Stored items:
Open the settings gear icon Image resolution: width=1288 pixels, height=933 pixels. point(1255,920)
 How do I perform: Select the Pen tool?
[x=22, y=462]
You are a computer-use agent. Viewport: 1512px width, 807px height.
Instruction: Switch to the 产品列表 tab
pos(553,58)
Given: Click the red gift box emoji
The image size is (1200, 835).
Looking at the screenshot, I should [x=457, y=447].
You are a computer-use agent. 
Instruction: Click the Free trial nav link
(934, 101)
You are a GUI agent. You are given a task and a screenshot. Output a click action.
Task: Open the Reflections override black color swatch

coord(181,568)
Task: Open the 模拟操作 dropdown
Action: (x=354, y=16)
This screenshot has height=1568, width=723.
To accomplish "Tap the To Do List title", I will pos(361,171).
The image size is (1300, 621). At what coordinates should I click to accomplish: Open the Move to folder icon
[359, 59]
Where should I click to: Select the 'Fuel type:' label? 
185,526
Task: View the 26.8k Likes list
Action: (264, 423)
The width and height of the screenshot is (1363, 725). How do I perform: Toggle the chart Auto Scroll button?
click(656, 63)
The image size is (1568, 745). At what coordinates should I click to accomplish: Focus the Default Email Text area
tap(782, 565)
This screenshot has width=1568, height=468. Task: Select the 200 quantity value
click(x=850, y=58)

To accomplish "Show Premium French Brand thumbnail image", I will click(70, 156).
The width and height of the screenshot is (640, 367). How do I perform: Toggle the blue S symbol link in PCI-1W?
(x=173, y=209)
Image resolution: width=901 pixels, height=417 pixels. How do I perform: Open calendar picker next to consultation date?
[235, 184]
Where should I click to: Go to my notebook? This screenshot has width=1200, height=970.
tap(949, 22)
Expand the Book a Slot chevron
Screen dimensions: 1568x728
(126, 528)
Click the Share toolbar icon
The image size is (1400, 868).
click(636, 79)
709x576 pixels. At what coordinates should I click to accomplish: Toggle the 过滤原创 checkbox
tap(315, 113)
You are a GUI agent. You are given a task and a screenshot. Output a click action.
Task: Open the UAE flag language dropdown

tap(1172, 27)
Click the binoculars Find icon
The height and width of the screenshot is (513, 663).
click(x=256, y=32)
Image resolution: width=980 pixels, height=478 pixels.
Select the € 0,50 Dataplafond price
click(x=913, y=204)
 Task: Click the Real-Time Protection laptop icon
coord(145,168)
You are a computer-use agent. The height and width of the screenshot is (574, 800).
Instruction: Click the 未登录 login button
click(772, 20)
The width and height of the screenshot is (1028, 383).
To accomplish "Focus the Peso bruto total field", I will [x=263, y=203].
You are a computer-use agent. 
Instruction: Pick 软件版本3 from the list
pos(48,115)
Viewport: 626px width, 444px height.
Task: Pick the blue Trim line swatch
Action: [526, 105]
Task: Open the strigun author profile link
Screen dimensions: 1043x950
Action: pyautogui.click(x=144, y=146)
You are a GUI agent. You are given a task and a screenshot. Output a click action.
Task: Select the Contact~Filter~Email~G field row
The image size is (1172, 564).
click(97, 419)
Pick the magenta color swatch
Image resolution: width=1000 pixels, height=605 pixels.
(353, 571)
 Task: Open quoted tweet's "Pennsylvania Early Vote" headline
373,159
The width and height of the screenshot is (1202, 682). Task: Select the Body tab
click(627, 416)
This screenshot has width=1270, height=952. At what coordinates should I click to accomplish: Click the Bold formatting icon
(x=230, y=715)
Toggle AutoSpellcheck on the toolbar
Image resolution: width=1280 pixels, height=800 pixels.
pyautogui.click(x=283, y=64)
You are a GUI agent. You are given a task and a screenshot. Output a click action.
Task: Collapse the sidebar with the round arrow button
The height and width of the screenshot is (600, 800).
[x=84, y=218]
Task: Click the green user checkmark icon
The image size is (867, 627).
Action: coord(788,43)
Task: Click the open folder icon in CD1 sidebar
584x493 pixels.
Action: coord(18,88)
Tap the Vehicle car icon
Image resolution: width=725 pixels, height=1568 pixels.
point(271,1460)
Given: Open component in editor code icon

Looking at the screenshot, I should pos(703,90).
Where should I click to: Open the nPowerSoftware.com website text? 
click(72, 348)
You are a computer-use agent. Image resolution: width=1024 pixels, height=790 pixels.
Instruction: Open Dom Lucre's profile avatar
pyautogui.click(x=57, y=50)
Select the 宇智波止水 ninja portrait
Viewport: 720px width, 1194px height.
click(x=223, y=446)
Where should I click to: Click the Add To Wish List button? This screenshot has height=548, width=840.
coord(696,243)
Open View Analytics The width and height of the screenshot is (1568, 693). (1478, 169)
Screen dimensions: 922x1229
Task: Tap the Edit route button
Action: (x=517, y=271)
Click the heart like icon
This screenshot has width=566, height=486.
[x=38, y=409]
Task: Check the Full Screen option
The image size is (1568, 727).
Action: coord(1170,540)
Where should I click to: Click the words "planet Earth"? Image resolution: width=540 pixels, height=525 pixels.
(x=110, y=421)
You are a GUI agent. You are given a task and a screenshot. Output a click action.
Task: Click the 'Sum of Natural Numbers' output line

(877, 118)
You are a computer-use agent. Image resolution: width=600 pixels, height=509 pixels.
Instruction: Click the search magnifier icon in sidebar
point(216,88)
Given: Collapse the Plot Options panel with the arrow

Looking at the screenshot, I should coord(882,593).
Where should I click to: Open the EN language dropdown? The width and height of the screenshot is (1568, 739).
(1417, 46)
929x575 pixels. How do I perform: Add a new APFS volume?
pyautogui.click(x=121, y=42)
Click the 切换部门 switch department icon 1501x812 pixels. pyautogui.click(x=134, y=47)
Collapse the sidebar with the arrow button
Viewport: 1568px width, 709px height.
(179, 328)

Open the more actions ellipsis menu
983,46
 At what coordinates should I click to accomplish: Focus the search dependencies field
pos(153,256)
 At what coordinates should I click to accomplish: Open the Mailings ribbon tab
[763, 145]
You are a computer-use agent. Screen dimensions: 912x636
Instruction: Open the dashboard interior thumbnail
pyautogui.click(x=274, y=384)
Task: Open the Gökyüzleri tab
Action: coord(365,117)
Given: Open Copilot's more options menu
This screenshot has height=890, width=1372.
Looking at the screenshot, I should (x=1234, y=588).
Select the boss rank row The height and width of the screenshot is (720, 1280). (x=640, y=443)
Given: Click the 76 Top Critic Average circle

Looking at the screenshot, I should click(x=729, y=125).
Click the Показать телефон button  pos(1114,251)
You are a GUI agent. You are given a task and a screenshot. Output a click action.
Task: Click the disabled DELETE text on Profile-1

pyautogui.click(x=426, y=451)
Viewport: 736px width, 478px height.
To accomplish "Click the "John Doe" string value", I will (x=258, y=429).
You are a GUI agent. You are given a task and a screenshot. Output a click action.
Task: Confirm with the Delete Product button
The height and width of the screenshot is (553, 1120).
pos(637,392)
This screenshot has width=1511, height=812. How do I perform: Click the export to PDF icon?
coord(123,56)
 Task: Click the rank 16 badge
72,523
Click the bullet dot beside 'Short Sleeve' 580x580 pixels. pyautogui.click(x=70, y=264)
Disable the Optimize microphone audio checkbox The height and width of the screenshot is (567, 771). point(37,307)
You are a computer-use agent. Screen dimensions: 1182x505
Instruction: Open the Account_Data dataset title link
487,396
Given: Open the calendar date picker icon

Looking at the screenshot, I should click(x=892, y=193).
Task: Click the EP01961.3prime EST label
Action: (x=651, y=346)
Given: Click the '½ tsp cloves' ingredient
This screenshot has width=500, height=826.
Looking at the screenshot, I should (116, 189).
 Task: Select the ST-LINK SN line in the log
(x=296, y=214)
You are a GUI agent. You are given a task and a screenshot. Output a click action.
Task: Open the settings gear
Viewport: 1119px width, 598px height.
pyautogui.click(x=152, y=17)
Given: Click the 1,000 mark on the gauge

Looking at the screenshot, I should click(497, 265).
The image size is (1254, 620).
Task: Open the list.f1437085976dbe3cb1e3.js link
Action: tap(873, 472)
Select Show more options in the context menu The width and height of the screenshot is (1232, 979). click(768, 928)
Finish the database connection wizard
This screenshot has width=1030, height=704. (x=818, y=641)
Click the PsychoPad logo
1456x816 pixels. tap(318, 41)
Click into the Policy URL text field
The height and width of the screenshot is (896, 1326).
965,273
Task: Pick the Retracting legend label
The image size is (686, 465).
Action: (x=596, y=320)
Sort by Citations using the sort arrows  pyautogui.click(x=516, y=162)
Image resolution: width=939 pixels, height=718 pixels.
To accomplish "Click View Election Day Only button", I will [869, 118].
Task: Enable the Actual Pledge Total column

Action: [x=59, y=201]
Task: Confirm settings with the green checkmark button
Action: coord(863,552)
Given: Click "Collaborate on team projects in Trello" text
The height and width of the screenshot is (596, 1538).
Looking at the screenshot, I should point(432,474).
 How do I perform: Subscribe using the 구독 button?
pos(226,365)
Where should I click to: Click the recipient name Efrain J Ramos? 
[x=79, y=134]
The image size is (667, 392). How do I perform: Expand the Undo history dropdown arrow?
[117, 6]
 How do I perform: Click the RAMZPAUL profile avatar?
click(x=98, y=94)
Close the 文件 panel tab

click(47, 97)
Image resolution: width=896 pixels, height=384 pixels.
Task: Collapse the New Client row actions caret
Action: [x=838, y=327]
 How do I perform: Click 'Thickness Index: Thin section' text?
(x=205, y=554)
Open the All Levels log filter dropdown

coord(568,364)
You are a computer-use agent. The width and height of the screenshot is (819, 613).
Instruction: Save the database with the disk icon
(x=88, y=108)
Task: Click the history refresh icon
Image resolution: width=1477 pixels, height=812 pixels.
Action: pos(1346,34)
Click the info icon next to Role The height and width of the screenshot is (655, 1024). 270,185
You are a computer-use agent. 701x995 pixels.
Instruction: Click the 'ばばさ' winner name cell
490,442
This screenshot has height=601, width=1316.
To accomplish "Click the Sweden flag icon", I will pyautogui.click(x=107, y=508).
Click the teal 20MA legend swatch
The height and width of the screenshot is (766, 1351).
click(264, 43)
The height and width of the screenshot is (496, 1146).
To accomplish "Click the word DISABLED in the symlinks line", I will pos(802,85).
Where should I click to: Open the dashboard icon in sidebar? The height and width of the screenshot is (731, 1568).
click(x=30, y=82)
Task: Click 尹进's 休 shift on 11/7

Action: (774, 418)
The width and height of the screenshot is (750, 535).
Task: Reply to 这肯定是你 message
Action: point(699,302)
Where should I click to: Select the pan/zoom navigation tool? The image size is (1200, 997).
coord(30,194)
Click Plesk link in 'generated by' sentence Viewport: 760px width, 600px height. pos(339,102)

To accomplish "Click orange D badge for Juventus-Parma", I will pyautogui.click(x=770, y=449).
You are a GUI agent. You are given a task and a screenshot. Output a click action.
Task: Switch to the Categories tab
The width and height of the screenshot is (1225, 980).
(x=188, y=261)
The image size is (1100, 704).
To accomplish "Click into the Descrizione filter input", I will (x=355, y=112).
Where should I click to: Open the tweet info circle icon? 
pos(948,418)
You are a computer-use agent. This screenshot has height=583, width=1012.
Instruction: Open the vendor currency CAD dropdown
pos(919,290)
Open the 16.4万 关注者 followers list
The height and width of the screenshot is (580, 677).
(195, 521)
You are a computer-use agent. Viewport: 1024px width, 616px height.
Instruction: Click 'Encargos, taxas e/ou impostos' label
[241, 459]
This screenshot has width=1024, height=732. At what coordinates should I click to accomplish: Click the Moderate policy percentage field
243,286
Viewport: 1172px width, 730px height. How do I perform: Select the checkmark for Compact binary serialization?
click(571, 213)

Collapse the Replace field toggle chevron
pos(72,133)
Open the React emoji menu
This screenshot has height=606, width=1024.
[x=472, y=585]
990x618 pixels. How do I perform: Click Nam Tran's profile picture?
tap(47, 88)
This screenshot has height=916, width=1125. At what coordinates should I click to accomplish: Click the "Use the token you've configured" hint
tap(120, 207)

#### TASK GOAL
Starting with the line that holds "Finish the database connection wizard" and ending with the line that holds "Sort by Citations", retype every line in the data above exactly, and nothing else.

#### RESULT FOR THIS TASK
Finish the database connection wizard
This screenshot has width=1030, height=704. (x=818, y=641)
Click the PsychoPad logo
1456x816 pixels. tap(318, 41)
Click into the Policy URL text field
The height and width of the screenshot is (896, 1326).
965,273
Task: Pick the Retracting legend label
The image size is (686, 465).
Action: (x=596, y=320)
Sort by Citations using the sort arrows  pyautogui.click(x=516, y=162)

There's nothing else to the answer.